▶ **EXERCISE 1**
Please answer these from the text on logical operations:
(a) How is the notation !p vocalized?
(b) What other name does logical disjunction go by?
(c) Under what condition does logical equality produce a value of true?
▶ **EXERCISE 2**
Resume the text on logical operations from where it stops.

▶ **PROVIDED TEXT**
----
The truth table of NOT p (also written as ~p or ¬p) is as follows:
| p | ¬p |
|---|---|
| F | T |
| T | F |
The logical negation of a proposition p is notated in different ways in various contexts of discussion and fields of application. Among these variants are the following:
| Notation | Vocalization |
|---|---|
| \(\bar{p}\) | bar p |
| \(p'\!\) | p prime, p complement |
| \(!p\!\) | bang p |
Logical conjunction
Logical conjunction is an operation on two logical values, typically the values of two propositions, that produces a value of true if and only if both of its operands are true.
The truth table of p AND q (also written as p ∧ q, p & q, or p\(\cdot\)q) is as follows:
| p | q | p ∧ q |
|---|---|---|
| F | F | F |
| F | T | F |
| T | F | F |
| T | T | T |
Logical disjunction
Logical disjunction, also called logical alternation, is an operation on two logical values, typically the values of two propositions, that produces a value of false if and only if both of its operands are false.
The truth table of p OR q (also written as p ∨ q) is as follows:
| p | q | p ∨ q |
|---|---|---|
| F | F | F |
| F | T | T |
| T | F | T |
| T | T | T |
Logical equality
Logical equality is an operation on two logical values, typically the values of two propositions, that produces a value of true if and only if both operands are false or both operands are true.
----
▶ **PROVIDED INFORMATION**
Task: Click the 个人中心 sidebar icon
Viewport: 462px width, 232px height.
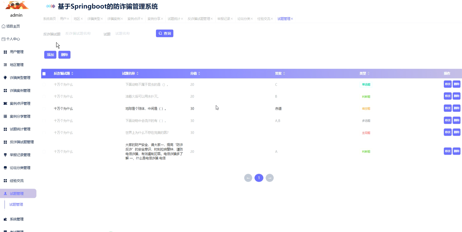Action: tap(3, 39)
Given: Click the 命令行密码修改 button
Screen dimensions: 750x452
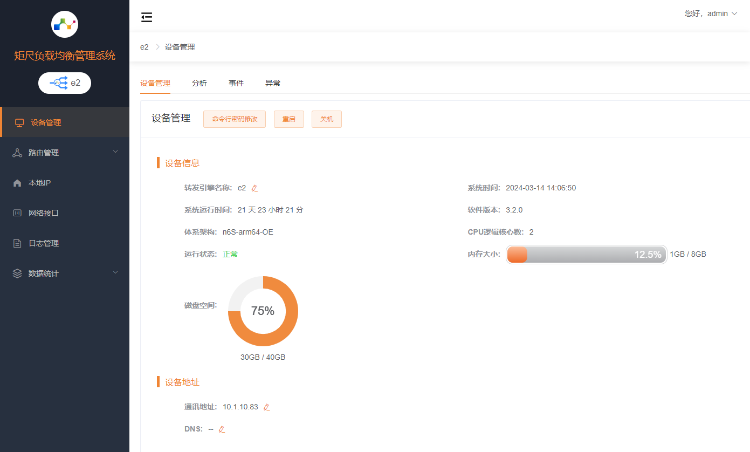Looking at the screenshot, I should point(234,119).
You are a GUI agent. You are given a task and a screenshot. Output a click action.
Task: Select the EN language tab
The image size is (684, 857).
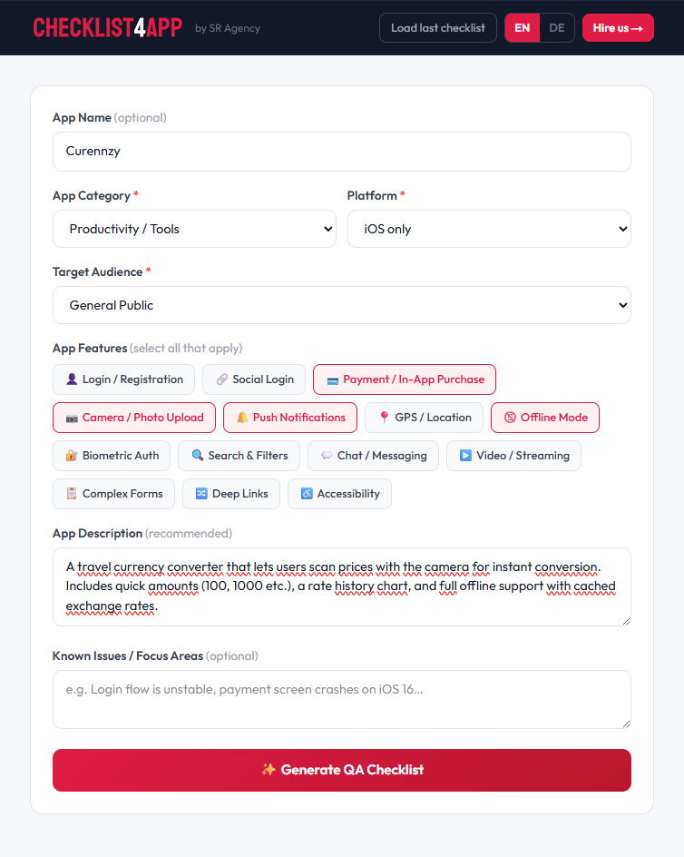(522, 27)
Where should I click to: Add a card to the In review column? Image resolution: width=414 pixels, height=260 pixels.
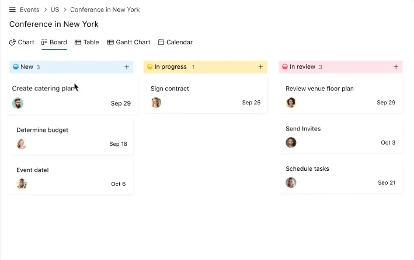(x=396, y=67)

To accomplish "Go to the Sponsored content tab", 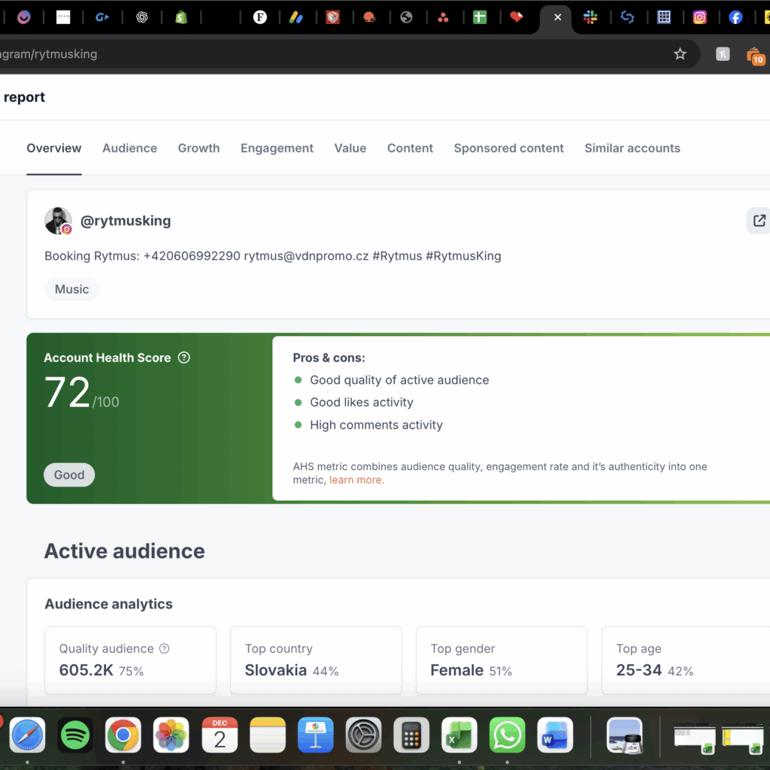I will [508, 148].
----
▶ **WRITTEN REPLY 1**
(a) Bang p.
(b) Logical alternation.
(c) When both operands are false or both operands are true.

▶ **WRITTEN REPLY 2**
The truth table of p EQ q (also written as p = q, p ↔ q, or p ≡ q) is as follows:
| p | q | p = q |
|---|---|---|
| F | F | T |
| F | T | F |
| T | F | F |
| T | T | T |
Exclusive disjunction
Exclusive disjunction, also known as logical inequality or symmetric difference, is an operation on two logical values, typically the values of two propositions, that produces a value of true just in case exactly one of its operands is true.
The truth table of p XOR q (also written as p + q, p ⊕ q, or p ≠ q) is as follows:
| p | q | p XOR q |
|---|---|---|
| F | F | F |
| F | T | T |
| T | F | T |
| T | T | F |
The following equivalents can then be deduced:
\[\begin{matrix} p + q & = & (p \land \lnot q) & \lor & (\lnot p \land q) \\ \\ & = & (p \lor q) & \land & (\lnot p \lor \lnot q) \\ \\ & = & (p \lor q) & \land & \lnot (p \land q) \end{matrix}\]
Logical implication
The logical implication and the material conditional are both associated with an operation on two logical values, typically the values of two propositions, that produces a value of false if and only if the first operand is true and the second operand is false.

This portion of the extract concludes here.